After a New England snowstorm, K-K was in her yard building a snow fort with her younger brother.  Although she had dressed for the cold, K-K was frustrated because snow kept finding its way up the sleeve of her coat.  When she came in the house later, K-K’s mother, predictably appalled, suggested that K-K sew something that would bridge the gap from sleeves to gloves. 
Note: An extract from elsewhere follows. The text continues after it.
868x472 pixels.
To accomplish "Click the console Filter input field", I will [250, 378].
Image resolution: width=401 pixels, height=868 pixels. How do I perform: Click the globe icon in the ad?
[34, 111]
K-K rose to the occasion.  With her mother’s help, she sewed some synthetic fleece into cylinders that would fit snugly over her forearms and hands.  Because she wanted to leave her fingers free, K-K designed the detachable sleeves to extend only as far as the palm of the hand, and she cut a slit for the thumb to anchor the sleeves in place.  K-K intended for her invention to be worn under sleeves but over gloves.  However, in her first field tests, snow was now sneaking under the lower edge of her new sleeve and piling up over her palm. 
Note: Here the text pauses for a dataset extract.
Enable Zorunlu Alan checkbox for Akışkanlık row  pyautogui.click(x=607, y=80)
So K-K remodeled her invention, contracting its diameter so that it could be worn under mittens or gloves.  Her next tests were a complete success.  A few weeks later, K-K made copies for her Girl Scout troop, where they were an instant hit. 
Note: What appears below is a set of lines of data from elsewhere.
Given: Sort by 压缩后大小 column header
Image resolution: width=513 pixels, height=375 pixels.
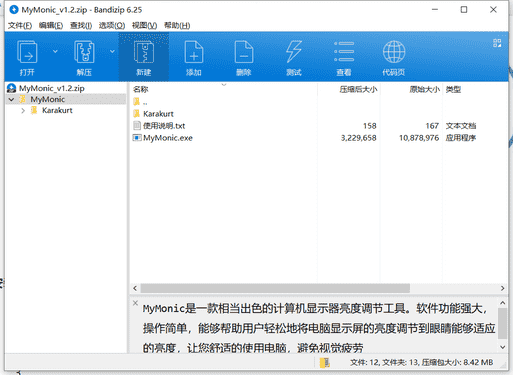Looking at the screenshot, I should [x=358, y=89].
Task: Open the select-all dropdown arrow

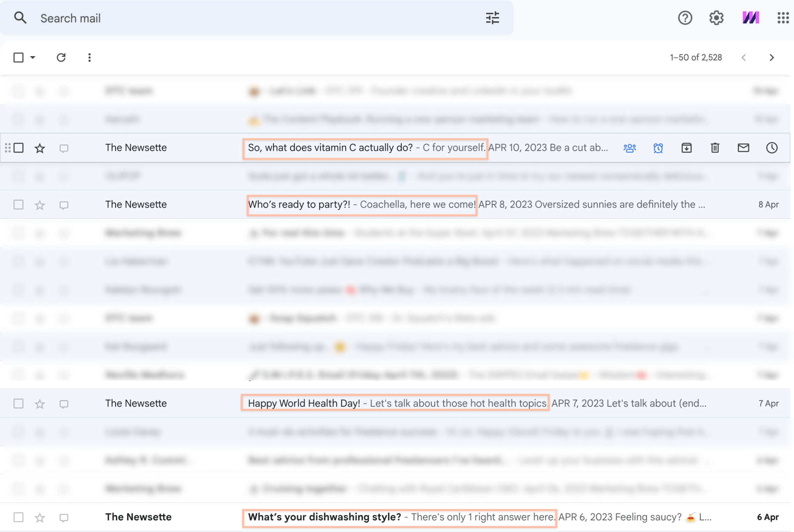Action: coord(33,57)
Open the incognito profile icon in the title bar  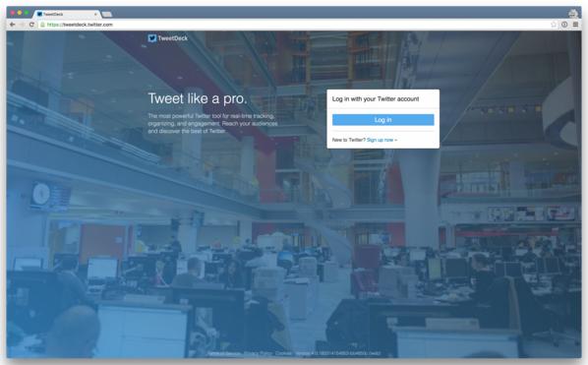[x=572, y=14]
Now that she knew she had a winning idea, K-K moved on to the next stage.  A great deal of research and a consultation with a patent attorney confirmed that her idea was original.  She gave her invention a name, “Wristies,” applied for a trademark (which was granted) and patent (still pending), and founded a company, Wristies®, Inc. 

To promote her invention, K-K has aimed high.  From her office in her house, she has signed purchase and marketing agreements with the Girl Scouts, Federal Express, and McDonald’s, among others.  In the fall of 1997, K-K became the youngest person ever to promote a product on QVC, where just a 6-minute spot earned her $22,000 in sales. 

K-K has won numerous awards, including induction into the Kids’ Hall of Fame (1997), and has been profiled on the "Today Show (Weekend Edition)" and in the Boston Globe and New York Times.  She often shares her entrepreneurial experiences at schools and invention workshops.  K-K’s story provides a classic example of the inventing and entrepreneurial process, step-by-step, including developing a novel idea, design of prototype, field testing and refinement, market testing, general research and patent search, patent and trademark application, incorporation, promotion and sales, and profits. 

K-K is not just a teenage entrepreneur.  Her other interests include rock climbing, in which she has also enjoyed prodigious success. Meanwhile, Wristies®, Inc. continues to thrive, and aspiring inventors, young and old, could find no better role model than K-K Gregory.